(Excerpts from a dataset)
:::::
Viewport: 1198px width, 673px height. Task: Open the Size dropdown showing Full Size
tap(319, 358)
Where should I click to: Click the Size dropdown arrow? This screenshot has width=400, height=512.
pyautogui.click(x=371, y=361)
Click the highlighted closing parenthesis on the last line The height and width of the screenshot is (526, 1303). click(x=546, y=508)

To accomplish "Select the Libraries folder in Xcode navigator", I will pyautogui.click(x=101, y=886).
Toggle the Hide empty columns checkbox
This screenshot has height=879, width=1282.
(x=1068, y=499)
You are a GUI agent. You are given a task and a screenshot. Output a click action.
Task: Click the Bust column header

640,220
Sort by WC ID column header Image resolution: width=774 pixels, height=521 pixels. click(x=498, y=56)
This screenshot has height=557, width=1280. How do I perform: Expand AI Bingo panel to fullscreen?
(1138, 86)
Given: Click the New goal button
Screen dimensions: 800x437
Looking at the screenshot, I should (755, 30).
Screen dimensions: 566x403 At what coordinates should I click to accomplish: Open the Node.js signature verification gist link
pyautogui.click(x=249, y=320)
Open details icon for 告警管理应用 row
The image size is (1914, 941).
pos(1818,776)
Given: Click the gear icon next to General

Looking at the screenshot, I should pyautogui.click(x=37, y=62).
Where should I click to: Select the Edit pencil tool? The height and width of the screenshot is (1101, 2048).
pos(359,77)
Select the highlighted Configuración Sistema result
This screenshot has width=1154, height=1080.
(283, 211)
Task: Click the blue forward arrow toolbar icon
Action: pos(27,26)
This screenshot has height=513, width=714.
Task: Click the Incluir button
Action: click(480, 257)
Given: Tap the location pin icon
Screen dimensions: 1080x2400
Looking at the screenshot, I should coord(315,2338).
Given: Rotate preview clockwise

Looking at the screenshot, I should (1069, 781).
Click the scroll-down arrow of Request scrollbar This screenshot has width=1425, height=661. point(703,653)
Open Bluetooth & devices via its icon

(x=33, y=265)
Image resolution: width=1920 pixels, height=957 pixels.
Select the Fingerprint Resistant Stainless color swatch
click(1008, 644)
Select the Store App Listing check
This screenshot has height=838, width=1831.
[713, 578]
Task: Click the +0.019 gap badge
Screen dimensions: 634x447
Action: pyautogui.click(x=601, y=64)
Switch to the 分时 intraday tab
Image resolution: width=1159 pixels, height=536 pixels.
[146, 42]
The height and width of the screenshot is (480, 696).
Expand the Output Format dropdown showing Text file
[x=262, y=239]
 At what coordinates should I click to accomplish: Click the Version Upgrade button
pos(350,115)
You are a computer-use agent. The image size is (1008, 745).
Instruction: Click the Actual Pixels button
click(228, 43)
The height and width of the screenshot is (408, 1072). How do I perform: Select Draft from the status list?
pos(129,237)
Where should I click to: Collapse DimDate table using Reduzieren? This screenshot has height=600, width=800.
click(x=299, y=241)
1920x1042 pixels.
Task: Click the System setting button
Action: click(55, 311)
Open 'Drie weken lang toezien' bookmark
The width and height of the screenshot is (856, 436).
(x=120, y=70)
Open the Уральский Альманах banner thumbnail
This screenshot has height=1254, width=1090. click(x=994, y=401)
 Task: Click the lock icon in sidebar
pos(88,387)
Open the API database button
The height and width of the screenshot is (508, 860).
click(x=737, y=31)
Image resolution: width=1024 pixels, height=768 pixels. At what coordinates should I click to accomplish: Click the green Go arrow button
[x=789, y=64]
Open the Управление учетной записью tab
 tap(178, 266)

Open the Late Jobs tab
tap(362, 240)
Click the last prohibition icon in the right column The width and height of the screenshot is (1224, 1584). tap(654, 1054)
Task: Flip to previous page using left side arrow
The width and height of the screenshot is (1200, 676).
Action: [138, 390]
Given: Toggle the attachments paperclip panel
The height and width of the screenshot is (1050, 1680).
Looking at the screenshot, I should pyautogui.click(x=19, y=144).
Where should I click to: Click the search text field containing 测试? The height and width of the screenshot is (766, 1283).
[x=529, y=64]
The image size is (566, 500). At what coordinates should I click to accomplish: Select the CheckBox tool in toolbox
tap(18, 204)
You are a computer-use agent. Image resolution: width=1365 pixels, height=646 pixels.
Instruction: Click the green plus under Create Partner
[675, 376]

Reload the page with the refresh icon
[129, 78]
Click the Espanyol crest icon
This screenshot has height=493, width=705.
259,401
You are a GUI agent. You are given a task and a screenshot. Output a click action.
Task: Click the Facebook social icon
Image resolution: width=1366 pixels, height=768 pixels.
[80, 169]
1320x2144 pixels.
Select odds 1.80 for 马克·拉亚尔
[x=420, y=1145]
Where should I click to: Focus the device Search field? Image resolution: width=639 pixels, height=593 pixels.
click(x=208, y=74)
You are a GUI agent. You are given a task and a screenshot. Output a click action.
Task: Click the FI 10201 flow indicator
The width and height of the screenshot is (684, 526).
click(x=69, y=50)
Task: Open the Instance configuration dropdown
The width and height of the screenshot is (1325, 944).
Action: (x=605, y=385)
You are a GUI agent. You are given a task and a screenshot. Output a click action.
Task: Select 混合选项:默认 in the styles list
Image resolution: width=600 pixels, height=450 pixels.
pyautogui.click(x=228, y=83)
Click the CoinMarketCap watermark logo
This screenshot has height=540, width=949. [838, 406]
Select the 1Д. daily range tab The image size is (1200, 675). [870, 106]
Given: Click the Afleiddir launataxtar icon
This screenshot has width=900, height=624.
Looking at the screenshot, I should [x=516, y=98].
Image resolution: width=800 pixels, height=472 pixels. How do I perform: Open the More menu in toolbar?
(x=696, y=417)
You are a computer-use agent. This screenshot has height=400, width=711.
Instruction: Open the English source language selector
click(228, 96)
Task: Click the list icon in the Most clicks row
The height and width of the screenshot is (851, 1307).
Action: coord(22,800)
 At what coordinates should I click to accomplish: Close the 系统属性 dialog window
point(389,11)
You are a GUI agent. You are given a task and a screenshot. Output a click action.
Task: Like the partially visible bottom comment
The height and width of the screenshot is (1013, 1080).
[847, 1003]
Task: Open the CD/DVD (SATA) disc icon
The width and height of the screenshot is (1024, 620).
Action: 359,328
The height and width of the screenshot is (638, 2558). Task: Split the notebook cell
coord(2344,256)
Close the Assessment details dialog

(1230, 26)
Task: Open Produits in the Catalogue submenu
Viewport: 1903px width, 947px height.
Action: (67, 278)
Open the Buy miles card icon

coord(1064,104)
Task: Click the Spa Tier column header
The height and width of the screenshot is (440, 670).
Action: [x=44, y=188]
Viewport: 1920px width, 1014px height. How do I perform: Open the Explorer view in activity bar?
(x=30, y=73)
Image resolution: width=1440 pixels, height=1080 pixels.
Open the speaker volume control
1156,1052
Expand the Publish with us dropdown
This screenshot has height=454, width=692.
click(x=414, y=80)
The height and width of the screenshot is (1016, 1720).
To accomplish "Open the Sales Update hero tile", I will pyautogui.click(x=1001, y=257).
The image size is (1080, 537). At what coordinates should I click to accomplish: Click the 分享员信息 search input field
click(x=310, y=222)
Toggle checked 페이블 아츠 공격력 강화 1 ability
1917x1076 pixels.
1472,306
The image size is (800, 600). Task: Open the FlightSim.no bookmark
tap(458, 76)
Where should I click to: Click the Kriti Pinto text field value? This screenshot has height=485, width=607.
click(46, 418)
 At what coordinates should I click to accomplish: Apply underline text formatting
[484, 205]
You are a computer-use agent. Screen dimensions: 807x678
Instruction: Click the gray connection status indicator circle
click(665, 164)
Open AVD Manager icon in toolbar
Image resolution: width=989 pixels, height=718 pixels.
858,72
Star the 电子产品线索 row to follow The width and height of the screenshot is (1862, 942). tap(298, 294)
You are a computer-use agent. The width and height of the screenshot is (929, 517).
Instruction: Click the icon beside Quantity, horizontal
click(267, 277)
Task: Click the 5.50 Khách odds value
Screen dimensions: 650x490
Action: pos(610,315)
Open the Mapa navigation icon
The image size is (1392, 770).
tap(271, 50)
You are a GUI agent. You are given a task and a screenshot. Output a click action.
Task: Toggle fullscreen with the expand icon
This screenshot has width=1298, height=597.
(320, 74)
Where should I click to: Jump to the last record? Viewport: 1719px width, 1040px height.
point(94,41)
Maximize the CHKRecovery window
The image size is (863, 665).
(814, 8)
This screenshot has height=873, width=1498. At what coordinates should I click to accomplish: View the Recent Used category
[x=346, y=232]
:::::
The problem:
In the data above, which lines lie between the line with "Task: Open Produits in the Catalogue submenu" and the line with "Image resolution: width=1440", inclusive? Print those lines exactly and nothing else.

Task answer:
Task: Open Produits in the Catalogue submenu
Viewport: 1903px width, 947px height.
Action: (67, 278)
Open the Buy miles card icon

coord(1064,104)
Task: Click the Spa Tier column header
The height and width of the screenshot is (440, 670).
Action: [x=44, y=188]
Viewport: 1920px width, 1014px height. How do I perform: Open the Explorer view in activity bar?
(x=30, y=73)
Image resolution: width=1440 pixels, height=1080 pixels.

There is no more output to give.